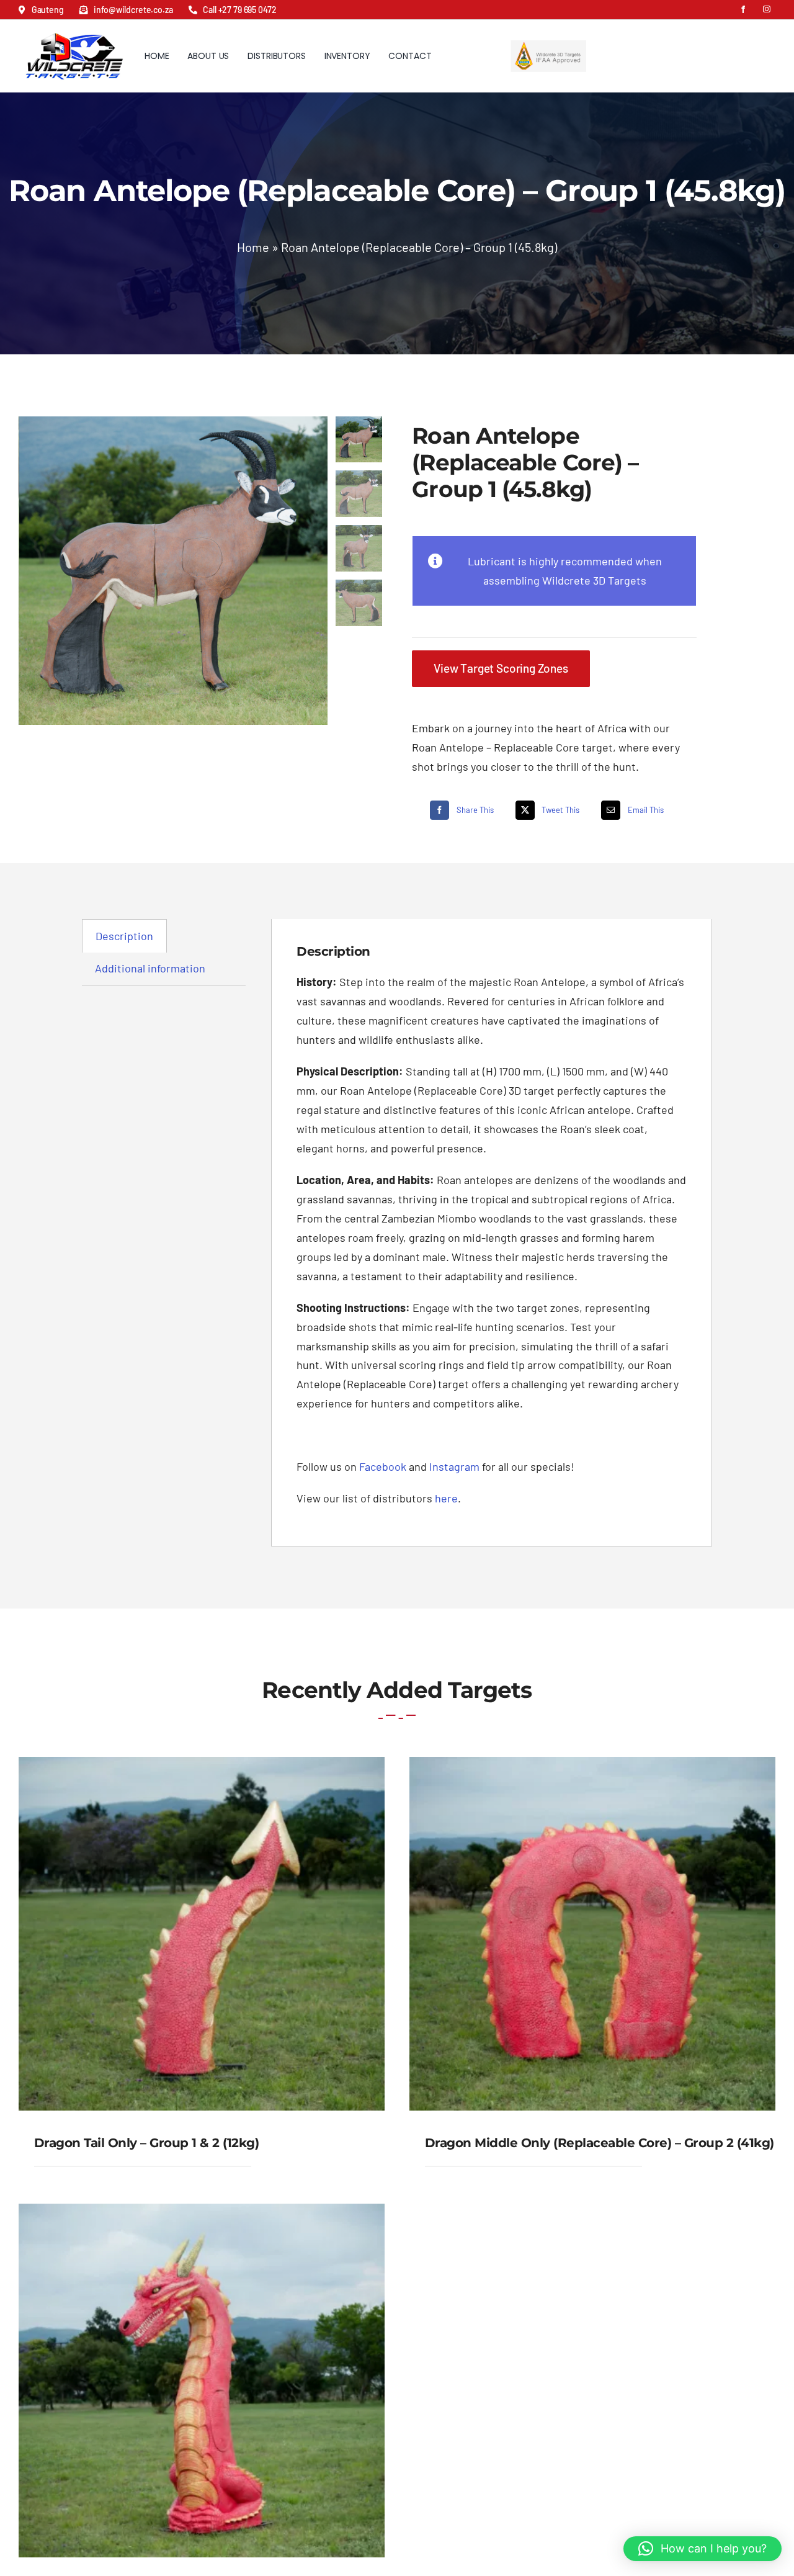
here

==

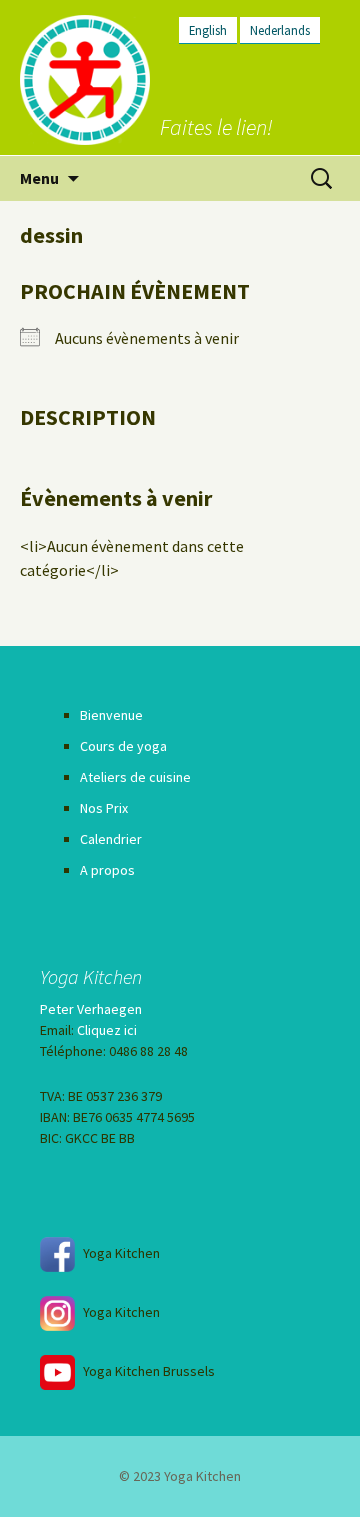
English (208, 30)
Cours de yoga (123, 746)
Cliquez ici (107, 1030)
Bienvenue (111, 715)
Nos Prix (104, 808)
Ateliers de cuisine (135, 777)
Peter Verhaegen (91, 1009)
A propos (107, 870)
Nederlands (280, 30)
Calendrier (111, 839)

> [ACTIVITY]:
Retype, exactly and in full, the lines above from the one containing "Nos Prix (104, 808)" through the one containing "Calendrier (111, 839)".

> [SOLUTION FOR THIS TASK]:
Nos Prix (104, 808)
Ateliers de cuisine (135, 777)
Peter Verhaegen (91, 1009)
A propos (107, 870)
Nederlands (280, 30)
Calendrier (111, 839)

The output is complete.